╭─ Record extracts
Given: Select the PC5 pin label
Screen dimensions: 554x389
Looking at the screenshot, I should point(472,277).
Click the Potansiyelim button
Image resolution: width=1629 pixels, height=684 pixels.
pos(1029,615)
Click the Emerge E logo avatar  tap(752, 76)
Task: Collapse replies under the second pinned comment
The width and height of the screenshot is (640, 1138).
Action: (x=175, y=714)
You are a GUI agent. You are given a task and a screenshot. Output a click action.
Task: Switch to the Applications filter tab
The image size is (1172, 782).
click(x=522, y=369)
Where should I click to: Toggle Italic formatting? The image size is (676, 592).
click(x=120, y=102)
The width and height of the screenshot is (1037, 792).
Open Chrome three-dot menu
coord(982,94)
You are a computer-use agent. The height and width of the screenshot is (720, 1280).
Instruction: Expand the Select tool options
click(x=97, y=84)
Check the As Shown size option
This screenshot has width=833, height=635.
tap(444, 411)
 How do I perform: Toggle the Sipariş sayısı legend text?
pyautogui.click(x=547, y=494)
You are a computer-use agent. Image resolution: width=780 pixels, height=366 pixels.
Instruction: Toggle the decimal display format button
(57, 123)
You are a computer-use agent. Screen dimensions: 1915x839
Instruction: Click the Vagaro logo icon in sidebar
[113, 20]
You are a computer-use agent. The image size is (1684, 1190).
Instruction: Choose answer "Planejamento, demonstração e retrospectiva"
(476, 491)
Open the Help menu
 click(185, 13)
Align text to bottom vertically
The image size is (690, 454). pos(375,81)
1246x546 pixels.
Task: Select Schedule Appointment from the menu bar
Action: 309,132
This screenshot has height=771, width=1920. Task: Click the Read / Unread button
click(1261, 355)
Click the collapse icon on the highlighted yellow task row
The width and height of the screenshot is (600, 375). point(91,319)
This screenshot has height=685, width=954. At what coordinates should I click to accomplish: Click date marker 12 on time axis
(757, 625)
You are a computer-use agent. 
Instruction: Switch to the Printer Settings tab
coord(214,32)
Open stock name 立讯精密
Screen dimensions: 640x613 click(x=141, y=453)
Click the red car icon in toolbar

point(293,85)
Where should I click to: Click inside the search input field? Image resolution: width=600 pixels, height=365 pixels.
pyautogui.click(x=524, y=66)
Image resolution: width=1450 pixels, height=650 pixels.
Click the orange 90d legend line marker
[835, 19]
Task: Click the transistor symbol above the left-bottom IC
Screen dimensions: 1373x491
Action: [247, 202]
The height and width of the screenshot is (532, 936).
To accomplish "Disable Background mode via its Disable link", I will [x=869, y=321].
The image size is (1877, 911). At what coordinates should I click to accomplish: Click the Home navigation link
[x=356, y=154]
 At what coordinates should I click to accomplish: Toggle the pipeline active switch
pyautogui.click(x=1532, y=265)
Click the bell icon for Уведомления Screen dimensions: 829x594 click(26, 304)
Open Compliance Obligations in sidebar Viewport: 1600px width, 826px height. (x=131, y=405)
╰─
## Exercise objective
From the records above, determine how many lines hold "agent" and give only that number.

## Solution to this task
6